---- Records for processing
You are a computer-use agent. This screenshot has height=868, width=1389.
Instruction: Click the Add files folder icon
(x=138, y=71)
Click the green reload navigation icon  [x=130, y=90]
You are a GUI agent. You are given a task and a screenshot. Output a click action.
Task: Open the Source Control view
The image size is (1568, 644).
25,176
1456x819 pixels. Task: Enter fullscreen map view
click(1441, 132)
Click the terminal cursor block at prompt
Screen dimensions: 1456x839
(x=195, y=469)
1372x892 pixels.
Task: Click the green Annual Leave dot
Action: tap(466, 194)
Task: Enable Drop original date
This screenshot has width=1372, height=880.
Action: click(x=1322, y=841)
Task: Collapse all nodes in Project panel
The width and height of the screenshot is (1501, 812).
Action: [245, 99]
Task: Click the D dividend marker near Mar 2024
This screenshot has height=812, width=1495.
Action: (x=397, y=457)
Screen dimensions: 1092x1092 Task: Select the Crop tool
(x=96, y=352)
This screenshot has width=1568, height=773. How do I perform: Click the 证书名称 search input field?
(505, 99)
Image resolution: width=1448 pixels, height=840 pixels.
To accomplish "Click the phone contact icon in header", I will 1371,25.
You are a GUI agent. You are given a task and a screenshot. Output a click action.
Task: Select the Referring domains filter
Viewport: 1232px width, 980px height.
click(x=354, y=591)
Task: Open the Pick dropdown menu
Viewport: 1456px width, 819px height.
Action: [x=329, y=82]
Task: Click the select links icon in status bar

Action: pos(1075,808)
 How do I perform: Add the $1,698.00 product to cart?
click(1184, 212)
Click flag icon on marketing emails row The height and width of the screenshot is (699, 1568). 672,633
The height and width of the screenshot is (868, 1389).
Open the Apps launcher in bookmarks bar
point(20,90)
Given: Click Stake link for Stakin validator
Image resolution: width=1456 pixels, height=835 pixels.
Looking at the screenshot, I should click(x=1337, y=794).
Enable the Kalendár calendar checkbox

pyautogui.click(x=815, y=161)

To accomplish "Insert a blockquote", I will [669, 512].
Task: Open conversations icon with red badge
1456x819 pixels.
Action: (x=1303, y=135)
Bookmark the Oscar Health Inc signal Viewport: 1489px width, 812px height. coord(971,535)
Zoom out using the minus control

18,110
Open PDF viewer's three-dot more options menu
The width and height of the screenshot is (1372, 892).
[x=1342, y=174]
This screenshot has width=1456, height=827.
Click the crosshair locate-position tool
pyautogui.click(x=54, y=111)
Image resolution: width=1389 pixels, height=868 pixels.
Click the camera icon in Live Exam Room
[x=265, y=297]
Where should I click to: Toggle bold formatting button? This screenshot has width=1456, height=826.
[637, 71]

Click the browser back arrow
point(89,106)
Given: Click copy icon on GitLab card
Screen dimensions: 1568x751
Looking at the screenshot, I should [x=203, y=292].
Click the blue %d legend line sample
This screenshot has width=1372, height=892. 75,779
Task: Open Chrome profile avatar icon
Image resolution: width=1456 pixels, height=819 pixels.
--------
Your goal — Output every line above so that it reads exactly as before.

Solution —
You are a computer-use agent. This screenshot has height=868, width=1389.
Instruction: Click the Add files folder icon
(x=138, y=71)
Click the green reload navigation icon  [x=130, y=90]
You are a GUI agent. You are given a task and a screenshot. Output a click action.
Task: Open the Source Control view
The image size is (1568, 644).
25,176
1456x819 pixels. Task: Enter fullscreen map view
click(1441, 132)
Click the terminal cursor block at prompt
Screen dimensions: 1456x839
(x=195, y=469)
1372x892 pixels.
Task: Click the green Annual Leave dot
Action: tap(466, 194)
Task: Enable Drop original date
This screenshot has width=1372, height=880.
Action: click(x=1322, y=841)
Task: Collapse all nodes in Project panel
The width and height of the screenshot is (1501, 812).
Action: [245, 99]
Task: Click the D dividend marker near Mar 2024
This screenshot has height=812, width=1495.
Action: (x=397, y=457)
Screen dimensions: 1092x1092 Task: Select the Crop tool
(x=96, y=352)
This screenshot has width=1568, height=773. How do I perform: Click the 证书名称 search input field?
(505, 99)
Image resolution: width=1448 pixels, height=840 pixels.
To accomplish "Click the phone contact icon in header", I will 1371,25.
You are a GUI agent. You are given a task and a screenshot. Output a click action.
Task: Select the Referring domains filter
Viewport: 1232px width, 980px height.
click(x=354, y=591)
Task: Open the Pick dropdown menu
Viewport: 1456px width, 819px height.
Action: [x=329, y=82]
Task: Click the select links icon in status bar

Action: pos(1075,808)
 How do I perform: Add the $1,698.00 product to cart?
click(1184, 212)
Click flag icon on marketing emails row The height and width of the screenshot is (699, 1568). 672,633
The height and width of the screenshot is (868, 1389).
Open the Apps launcher in bookmarks bar
point(20,90)
Given: Click Stake link for Stakin validator
Image resolution: width=1456 pixels, height=835 pixels.
Looking at the screenshot, I should click(x=1337, y=794).
Enable the Kalendár calendar checkbox

pyautogui.click(x=815, y=161)

To accomplish "Insert a blockquote", I will [669, 512].
Task: Open conversations icon with red badge
1456x819 pixels.
Action: (x=1303, y=135)
Bookmark the Oscar Health Inc signal Viewport: 1489px width, 812px height. coord(971,535)
Zoom out using the minus control

18,110
Open PDF viewer's three-dot more options menu
The width and height of the screenshot is (1372, 892).
[x=1342, y=174]
This screenshot has width=1456, height=827.
Click the crosshair locate-position tool
pyautogui.click(x=54, y=111)
Image resolution: width=1389 pixels, height=868 pixels.
Click the camera icon in Live Exam Room
[x=265, y=297]
Where should I click to: Toggle bold formatting button? This screenshot has width=1456, height=826.
[637, 71]

Click the browser back arrow
point(89,106)
Given: Click copy icon on GitLab card
Screen dimensions: 1568x751
Looking at the screenshot, I should [x=203, y=292].
Click the blue %d legend line sample
This screenshot has width=1372, height=892. 75,779
Task: Open Chrome profile avatar icon
Image resolution: width=1456 pixels, height=819 pixels.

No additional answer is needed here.